食堂は一気にあわただしくなり、戦う者は武器を持って次々外へと飛び出していった。
シオンもまたリーシャにゲーム機を渡すと急いで残りのご飯をかきこんだ。

「ごめんリーシャ!また後で!」
「うん!頑張ってね」

食堂を出て、壁に設置された梯子を上っていく。すでに上には何人かが銃を持って構えていた。

「敵は?」
「まだ見えない。けど見張り小屋から緊急要請がきたから多分来てる」

と、丁度そこにモニカとライカがやって来た。が、不満そうな顔をしてた。全員わかってた。二人がこの顔をするときは決まってセックスを中断された時だと。

「それで……敵は誰?」
「はい、『シティ』の連中のようです」
「シティ……あぁ、そろそろ選挙の時期だから大方点数稼ぎであたしらみたいなゴロツキ連中をお掃除する気だね」

ライカは納得したように頷く。
シティとは巨大な対核ドームに収納された都市の総称である。戦争後最も発展しており、充実した衣食住や汚染されてない人間や動植物が住んでいる世紀末の楽園のような場所である。
しかし、それ故に外の世界を穢れた大地と呼びそこに住む生き物を毛嫌いしていた。勿論外の人間も例外ではなくシティの連中は彼らを人として見ず害虫と同程度に扱っていた。
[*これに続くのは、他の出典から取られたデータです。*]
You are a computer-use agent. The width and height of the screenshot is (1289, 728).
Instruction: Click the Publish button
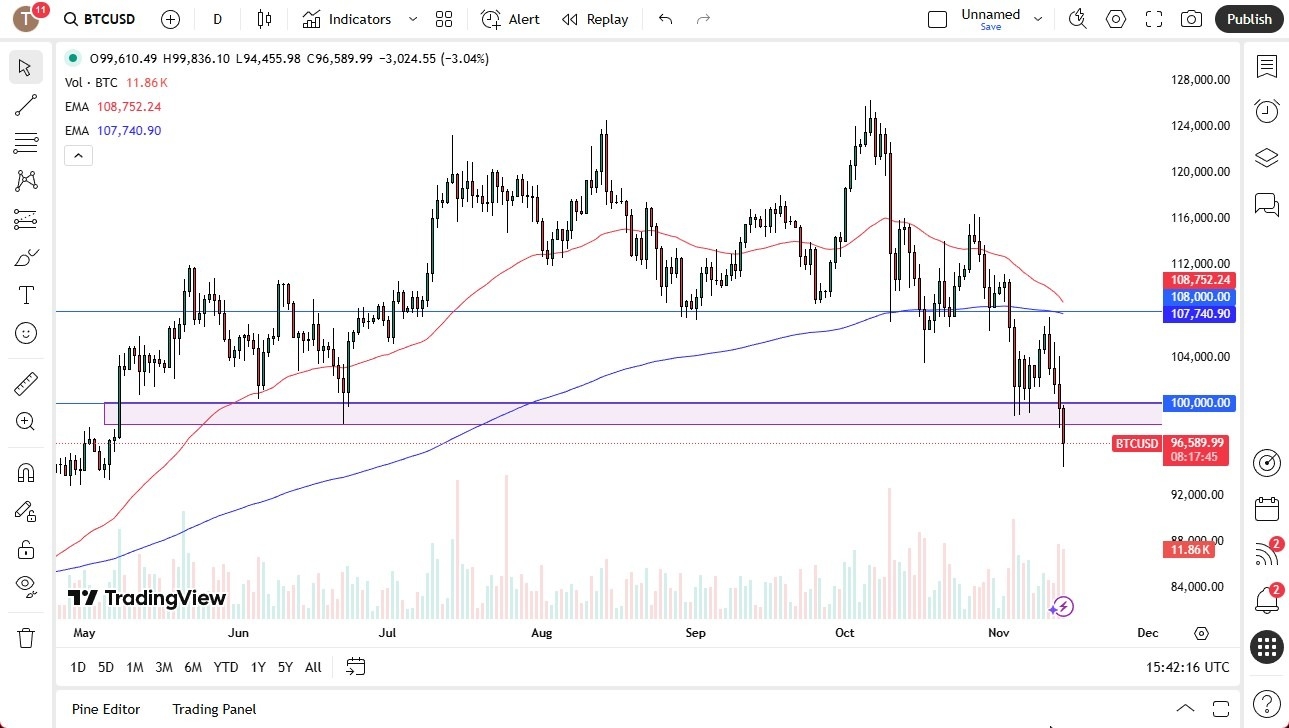pyautogui.click(x=1248, y=18)
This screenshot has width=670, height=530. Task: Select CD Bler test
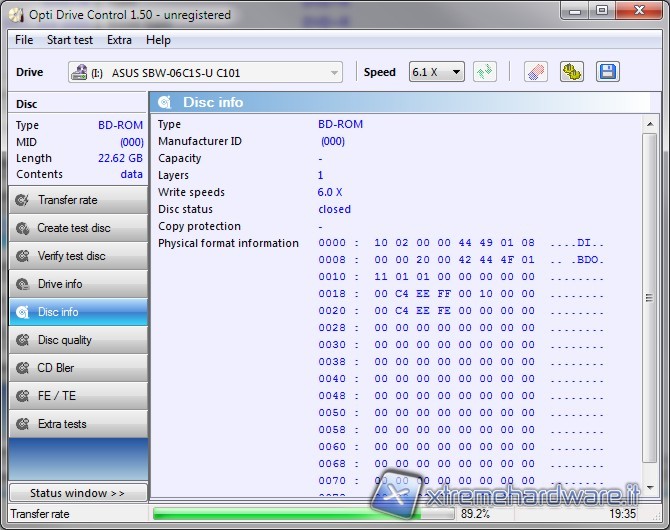click(x=77, y=368)
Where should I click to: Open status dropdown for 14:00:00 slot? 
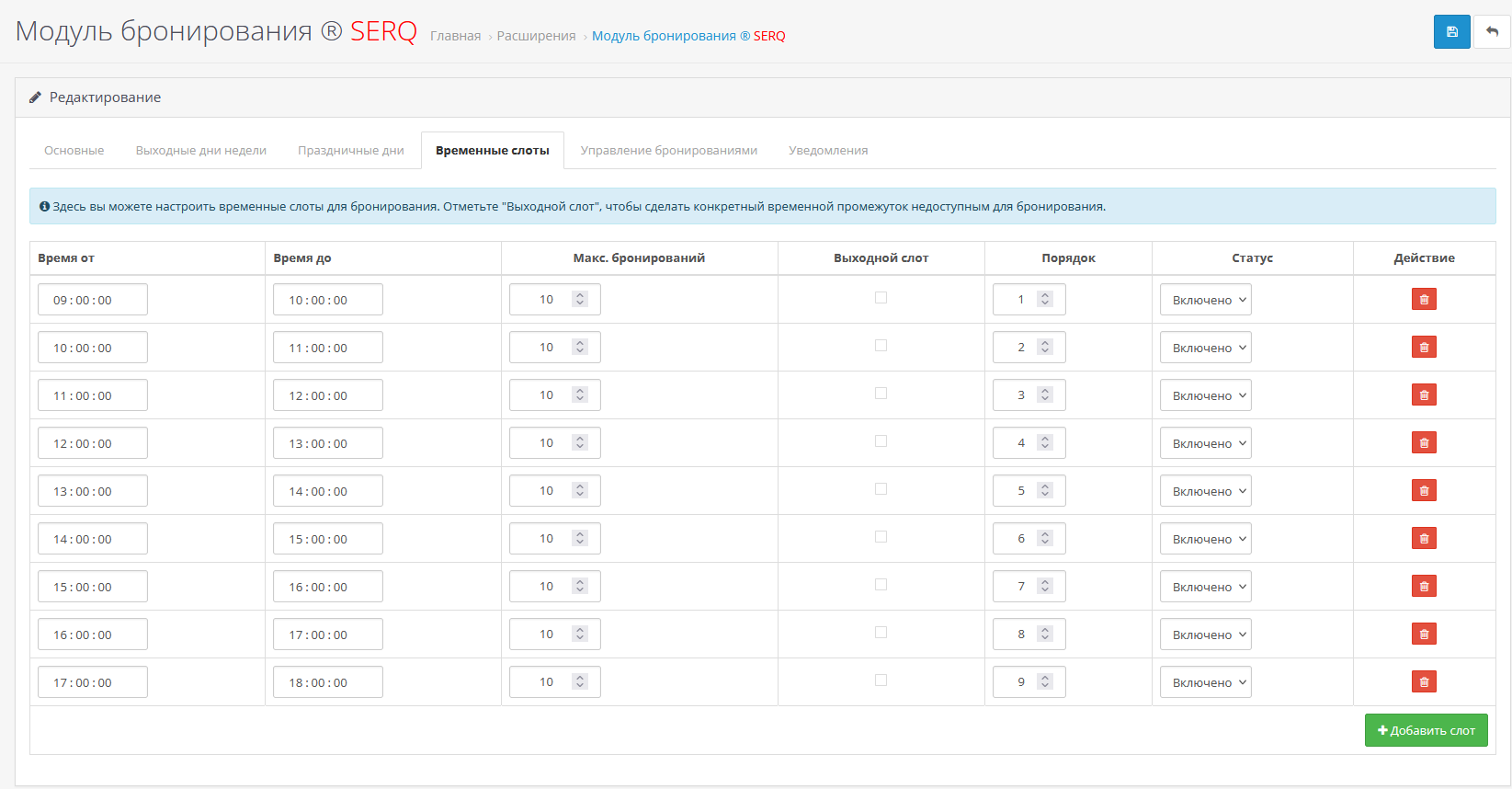coord(1205,539)
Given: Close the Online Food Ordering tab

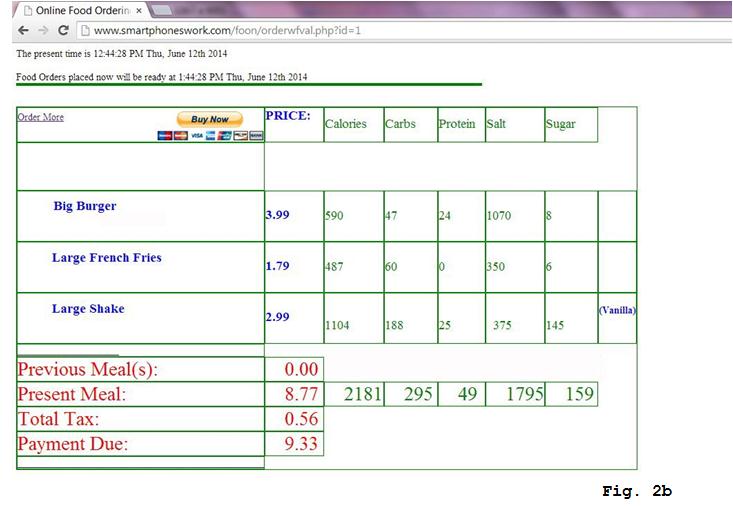Looking at the screenshot, I should coord(140,9).
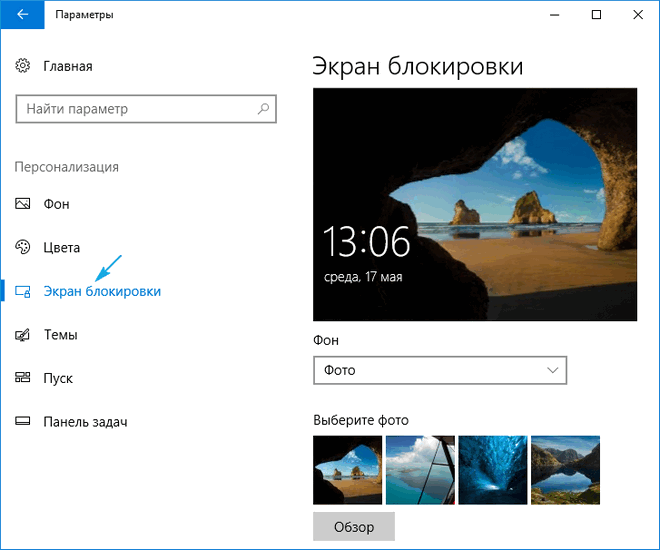Open Цвета via the palette icon
The height and width of the screenshot is (550, 660).
coord(23,247)
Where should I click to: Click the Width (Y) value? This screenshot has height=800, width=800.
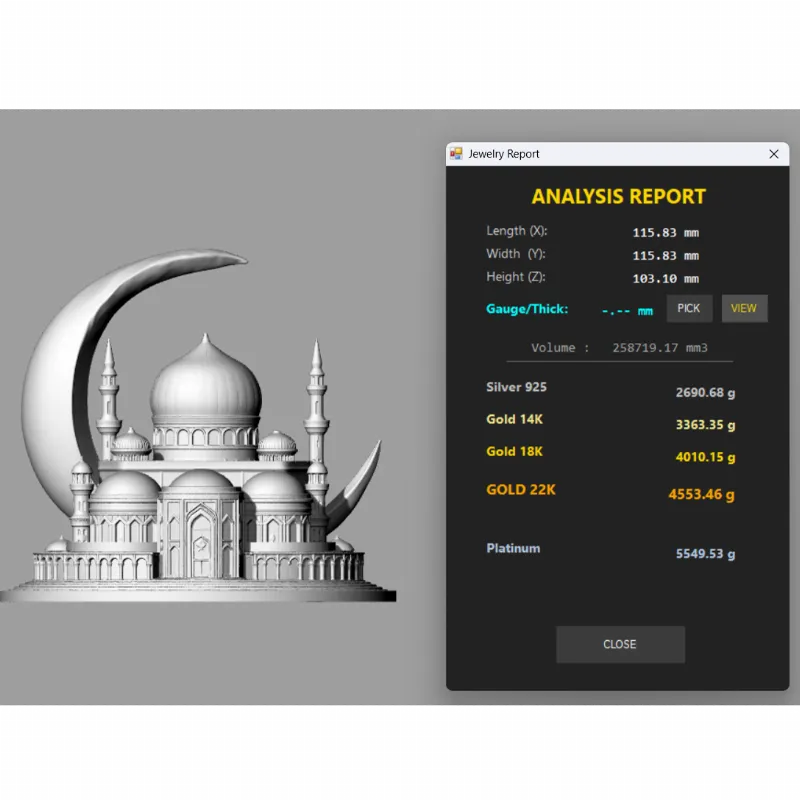coord(665,256)
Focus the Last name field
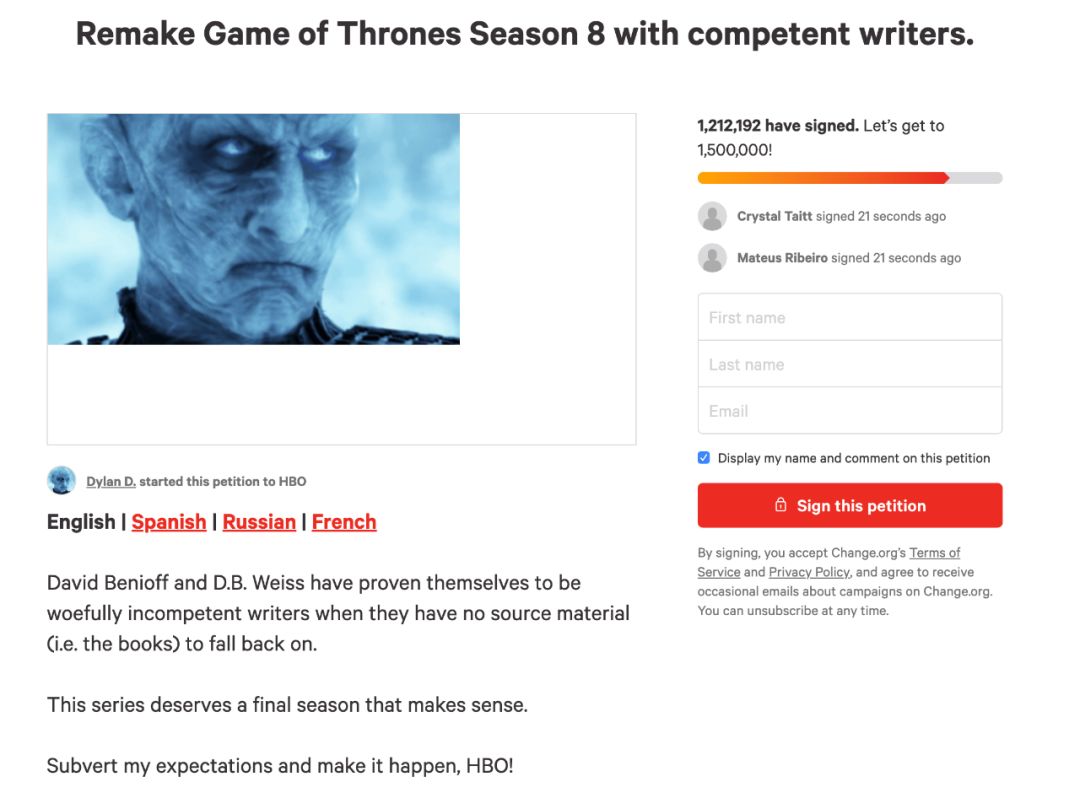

「なるほど、私達も甘く見られたものね。そんじょそこらのチンピラ共と一緒だなんて」

モニカは刀を抜くとその切っ先を敵が向かってくる方向に向けた。

「なら教えてあげましょう。一体誰に喧嘩を売ったか。ライカ、迎え撃つわ。あれの出撃許可をだす」
「了解、パワーアーマー部隊と共に迎撃準備にかかる」

一方その頃、複数の装甲車と一台の武装トラックがアメリア遊園地の数km手前で止まっていた。
既に部隊は展開しており、一番前には人型ドローン、その次にガスマスクを着けた生身の兵士、その後ろには装甲車が並んでおり最後尾にトラックが陣取っていた。その陣形は上から見れば三角形になっていた。


そのトラックの中は指令部になっており数人の若い美人オペレーターが部隊の確認をして、一段凸っている所に指揮官らしき太った男が座っていた。

「部隊の展開、完了しました」
「よし、進軍せよ」

男の合図と共に、ゆっくりと動き出す軍団。

(はぁ…………この時期が一番嫌なんだよな。いくら票集めとはいえこの私がこんな汚ならしい外界でゴミ掃除など)

男は心の中で悪態をついていた。
彼は数あるシティの中では人口千人程度の小さい方、言うなれば地方の一議員である。議員と言ってもその業務の殆どはアンドロイドやドローンがやっていて、唯一の仕事といえば完成した書類に判子を押すだけであった。
なのに給料はシティの一般人より高いので、シティの議員職は所謂勝ち組であった。
それ故に男はその椅子から離れたくなかった。一番手っ取り早いのはライバルを暗殺することだが彼にはそれをするだけのパイプがなかった。